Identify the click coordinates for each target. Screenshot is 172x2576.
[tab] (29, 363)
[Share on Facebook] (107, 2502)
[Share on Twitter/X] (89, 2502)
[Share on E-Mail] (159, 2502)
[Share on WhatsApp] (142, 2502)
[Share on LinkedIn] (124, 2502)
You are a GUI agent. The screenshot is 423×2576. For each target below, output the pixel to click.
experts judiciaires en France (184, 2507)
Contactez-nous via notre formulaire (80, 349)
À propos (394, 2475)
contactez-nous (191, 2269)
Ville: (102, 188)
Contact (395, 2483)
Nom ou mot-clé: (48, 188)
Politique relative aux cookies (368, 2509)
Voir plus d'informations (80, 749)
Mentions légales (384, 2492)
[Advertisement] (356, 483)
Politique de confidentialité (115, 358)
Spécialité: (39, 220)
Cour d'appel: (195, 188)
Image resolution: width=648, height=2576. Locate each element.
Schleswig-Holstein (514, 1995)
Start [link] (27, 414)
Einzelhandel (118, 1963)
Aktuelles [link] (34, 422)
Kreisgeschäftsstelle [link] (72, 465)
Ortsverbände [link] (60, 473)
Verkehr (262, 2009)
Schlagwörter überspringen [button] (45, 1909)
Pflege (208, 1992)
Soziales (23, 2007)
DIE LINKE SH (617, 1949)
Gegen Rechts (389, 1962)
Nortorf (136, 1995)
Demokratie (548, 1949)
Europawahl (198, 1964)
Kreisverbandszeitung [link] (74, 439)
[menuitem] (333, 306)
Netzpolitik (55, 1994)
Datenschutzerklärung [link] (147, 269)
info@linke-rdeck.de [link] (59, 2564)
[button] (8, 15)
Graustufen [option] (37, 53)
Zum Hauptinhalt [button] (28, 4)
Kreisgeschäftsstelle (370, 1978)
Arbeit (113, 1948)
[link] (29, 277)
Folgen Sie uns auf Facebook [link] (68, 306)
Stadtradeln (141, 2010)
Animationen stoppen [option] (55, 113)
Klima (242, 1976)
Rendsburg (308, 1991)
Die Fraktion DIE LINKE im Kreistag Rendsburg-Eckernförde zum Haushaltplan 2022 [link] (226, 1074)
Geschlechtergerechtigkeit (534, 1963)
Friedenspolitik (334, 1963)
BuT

Exercise description ▸ Retype the listing exactly.

Answer section ▸
Identify the click coordinates for each target. Screenshot is 172x2576.
[tab] (29, 363)
[Share on Facebook] (107, 2502)
[Share on Twitter/X] (89, 2502)
[Share on E-Mail] (159, 2502)
[Share on WhatsApp] (142, 2502)
[Share on LinkedIn] (124, 2502)
You are a GUI agent. The screenshot is 423×2576. For each target below, output the pixel to click.
experts judiciaires en France (184, 2507)
Contactez-nous via notre formulaire (80, 349)
À propos (394, 2475)
contactez-nous (191, 2269)
Ville: (102, 188)
Contact (395, 2483)
Nom ou mot-clé: (48, 188)
Politique relative aux cookies (368, 2509)
Voir plus d'informations (80, 749)
Mentions légales (384, 2492)
[Advertisement] (356, 483)
Politique de confidentialité (115, 358)
Spécialité: (39, 220)
Cour d'appel: (195, 188)
Image resolution: width=648, height=2576. Locate each element.
Schleswig-Holstein (514, 1995)
Start [link] (27, 414)
Einzelhandel (118, 1963)
Aktuelles [link] (34, 422)
Kreisgeschäftsstelle [link] (72, 465)
Ortsverbände [link] (60, 473)
Verkehr (262, 2009)
Schlagwörter überspringen [button] (45, 1909)
Pflege (208, 1992)
Soziales (23, 2007)
DIE LINKE SH (617, 1949)
Gegen Rechts (389, 1962)
Nortorf (136, 1995)
Demokratie (548, 1949)
Europawahl (198, 1964)
Kreisverbandszeitung [link] (74, 439)
[menuitem] (333, 306)
Netzpolitik (55, 1994)
Datenschutzerklärung [link] (147, 269)
info@linke-rdeck.de [link] (59, 2564)
[button] (8, 15)
Graustufen [option] (37, 53)
Zum Hauptinhalt [button] (28, 4)
Kreisgeschäftsstelle (370, 1978)
Arbeit (113, 1948)
[link] (29, 277)
Folgen Sie uns auf Facebook [link] (68, 306)
Stadtradeln (141, 2010)
Animationen stoppen [option] (55, 113)
Klima (242, 1976)
Rendsburg (308, 1991)
Die Fraktion DIE LINKE im Kreistag Rendsburg-Eckernförde zum Haushaltplan 2022 [link] (226, 1074)
Geschlechtergerechtigkeit (534, 1963)
Friedenspolitik (334, 1963)
BuT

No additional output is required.